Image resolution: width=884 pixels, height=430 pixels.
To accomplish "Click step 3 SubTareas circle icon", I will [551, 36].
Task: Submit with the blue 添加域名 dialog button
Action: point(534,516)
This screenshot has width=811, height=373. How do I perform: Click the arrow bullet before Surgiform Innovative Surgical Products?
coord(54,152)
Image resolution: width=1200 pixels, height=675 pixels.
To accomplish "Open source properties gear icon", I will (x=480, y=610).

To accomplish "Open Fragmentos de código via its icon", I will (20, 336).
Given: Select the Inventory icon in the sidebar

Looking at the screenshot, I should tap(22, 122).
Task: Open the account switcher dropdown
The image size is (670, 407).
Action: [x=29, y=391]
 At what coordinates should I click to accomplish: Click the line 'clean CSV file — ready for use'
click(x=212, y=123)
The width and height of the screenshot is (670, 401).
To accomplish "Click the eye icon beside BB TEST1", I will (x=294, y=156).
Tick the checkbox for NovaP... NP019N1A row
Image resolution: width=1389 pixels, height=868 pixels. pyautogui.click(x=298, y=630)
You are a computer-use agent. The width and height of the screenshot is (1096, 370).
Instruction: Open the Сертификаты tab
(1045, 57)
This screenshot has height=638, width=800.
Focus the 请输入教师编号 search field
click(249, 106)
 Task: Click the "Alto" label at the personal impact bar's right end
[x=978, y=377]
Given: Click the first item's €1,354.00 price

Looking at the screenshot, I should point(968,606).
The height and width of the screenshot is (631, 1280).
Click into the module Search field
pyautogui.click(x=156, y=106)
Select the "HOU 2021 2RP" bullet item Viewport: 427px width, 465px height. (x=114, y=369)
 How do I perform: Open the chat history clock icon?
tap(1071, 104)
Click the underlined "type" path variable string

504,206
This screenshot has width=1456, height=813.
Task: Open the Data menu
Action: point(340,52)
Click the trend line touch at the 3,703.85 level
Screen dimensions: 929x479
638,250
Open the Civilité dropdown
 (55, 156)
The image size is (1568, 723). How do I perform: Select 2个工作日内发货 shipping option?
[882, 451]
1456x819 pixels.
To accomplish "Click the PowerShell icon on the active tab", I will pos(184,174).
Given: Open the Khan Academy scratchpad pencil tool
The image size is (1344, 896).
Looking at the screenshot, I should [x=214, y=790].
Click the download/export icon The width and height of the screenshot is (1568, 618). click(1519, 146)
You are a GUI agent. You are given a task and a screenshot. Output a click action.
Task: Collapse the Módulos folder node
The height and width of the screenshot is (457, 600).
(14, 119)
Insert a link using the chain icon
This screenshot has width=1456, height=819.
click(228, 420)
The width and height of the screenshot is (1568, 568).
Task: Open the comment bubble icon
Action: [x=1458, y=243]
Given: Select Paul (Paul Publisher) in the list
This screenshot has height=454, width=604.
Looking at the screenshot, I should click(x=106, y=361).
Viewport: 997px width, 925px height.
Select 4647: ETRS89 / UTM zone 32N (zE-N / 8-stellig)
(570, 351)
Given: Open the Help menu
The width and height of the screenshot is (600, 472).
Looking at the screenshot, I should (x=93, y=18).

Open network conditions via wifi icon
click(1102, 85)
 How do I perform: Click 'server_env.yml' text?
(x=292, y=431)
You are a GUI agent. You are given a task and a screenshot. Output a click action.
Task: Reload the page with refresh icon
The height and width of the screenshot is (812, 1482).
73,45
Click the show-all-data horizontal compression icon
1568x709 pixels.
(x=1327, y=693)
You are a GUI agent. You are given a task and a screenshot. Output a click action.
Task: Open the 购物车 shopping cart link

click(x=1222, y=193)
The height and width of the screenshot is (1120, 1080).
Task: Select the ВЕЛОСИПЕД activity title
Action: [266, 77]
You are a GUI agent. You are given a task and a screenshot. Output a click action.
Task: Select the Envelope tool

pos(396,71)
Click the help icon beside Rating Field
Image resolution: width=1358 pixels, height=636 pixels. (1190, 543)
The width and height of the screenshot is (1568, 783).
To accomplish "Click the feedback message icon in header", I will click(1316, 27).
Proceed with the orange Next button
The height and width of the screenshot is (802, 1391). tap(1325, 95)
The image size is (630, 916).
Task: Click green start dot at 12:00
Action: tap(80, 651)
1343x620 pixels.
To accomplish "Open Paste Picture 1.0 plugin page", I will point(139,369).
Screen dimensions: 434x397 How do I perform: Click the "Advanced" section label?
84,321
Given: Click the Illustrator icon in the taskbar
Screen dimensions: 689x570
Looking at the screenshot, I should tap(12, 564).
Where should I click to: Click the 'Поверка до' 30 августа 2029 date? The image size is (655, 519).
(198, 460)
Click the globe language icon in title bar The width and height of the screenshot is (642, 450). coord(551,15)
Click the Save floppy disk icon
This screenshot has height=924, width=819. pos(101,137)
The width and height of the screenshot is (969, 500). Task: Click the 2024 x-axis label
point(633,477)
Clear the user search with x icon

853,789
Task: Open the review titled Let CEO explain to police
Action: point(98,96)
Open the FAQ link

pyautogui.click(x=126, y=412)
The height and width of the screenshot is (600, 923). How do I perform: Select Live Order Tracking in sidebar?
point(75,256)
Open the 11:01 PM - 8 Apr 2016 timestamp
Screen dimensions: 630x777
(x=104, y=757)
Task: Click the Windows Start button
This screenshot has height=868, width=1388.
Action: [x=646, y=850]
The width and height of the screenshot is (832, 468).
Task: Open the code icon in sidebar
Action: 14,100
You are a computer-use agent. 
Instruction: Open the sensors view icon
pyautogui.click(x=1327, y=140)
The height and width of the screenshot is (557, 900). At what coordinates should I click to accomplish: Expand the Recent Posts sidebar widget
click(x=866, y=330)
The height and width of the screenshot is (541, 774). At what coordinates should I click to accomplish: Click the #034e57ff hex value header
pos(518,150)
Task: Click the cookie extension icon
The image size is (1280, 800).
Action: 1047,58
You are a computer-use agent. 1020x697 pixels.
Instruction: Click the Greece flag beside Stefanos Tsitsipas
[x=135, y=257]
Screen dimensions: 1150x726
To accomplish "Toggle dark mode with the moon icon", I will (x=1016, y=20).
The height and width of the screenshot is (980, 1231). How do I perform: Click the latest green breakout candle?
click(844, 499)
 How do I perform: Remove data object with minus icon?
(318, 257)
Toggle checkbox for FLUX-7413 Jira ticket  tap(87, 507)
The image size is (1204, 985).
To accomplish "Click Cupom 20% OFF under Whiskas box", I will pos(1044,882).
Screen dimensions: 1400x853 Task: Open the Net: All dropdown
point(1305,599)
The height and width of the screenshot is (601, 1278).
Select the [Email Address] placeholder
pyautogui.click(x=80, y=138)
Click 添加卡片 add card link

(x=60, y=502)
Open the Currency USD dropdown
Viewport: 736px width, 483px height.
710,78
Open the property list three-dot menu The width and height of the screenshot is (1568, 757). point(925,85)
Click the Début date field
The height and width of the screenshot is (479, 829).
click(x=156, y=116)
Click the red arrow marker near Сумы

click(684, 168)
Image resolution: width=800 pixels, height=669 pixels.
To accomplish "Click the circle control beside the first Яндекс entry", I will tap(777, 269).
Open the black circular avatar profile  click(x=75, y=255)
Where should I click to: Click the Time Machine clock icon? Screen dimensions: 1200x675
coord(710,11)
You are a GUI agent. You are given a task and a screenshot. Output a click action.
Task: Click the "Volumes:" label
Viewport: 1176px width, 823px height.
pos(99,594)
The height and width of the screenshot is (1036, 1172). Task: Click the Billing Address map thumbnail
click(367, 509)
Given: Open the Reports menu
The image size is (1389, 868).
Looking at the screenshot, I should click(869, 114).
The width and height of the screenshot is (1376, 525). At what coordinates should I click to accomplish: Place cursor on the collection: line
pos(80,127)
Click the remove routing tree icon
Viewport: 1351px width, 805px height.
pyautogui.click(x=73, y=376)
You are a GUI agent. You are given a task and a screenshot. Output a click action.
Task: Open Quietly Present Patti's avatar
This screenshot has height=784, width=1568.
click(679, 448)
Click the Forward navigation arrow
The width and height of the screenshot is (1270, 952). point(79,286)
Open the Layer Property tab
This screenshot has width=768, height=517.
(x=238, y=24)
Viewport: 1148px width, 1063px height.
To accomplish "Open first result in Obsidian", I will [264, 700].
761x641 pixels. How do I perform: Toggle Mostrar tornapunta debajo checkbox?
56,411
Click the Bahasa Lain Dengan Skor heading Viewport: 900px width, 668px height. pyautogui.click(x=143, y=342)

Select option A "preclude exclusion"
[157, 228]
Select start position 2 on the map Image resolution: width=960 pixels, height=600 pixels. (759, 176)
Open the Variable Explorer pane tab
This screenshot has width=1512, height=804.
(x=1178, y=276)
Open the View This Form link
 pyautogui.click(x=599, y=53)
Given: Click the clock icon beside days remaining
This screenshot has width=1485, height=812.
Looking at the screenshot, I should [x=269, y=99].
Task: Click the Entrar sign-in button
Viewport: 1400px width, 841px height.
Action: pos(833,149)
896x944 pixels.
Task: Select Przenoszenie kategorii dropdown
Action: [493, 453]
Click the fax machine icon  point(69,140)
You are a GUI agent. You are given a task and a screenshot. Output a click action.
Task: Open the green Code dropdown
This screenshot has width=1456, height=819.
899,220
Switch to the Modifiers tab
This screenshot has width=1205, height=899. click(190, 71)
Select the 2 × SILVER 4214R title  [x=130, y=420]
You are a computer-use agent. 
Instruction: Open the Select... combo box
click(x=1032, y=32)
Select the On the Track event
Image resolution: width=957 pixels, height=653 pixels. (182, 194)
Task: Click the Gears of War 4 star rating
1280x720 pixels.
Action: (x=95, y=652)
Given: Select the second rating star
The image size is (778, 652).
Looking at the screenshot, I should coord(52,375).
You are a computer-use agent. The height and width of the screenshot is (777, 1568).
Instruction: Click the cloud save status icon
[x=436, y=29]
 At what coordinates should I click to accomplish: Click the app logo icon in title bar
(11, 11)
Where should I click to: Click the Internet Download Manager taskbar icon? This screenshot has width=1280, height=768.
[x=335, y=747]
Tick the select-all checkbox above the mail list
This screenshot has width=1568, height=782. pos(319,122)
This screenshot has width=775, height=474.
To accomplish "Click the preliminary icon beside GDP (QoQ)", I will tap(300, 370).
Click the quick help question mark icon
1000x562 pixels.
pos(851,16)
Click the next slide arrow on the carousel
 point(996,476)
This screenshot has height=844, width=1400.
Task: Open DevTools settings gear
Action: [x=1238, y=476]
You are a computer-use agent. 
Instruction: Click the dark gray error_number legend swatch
______________________________
-- What is needed --
Locate each line in the rows above that contains the string "Instruction" and copy every such line in full.

-- Finished answer --
Instruction: Open the Сертификаты tab
Instruction: Open the sensors view icon
Instruction: Click the Greece flag beside Stefanos Tsitsipas
Instruction: Open the Select... combo box
Instruction: Click the cloud save status icon
Instruction: Click the dark gray error_number legend swatch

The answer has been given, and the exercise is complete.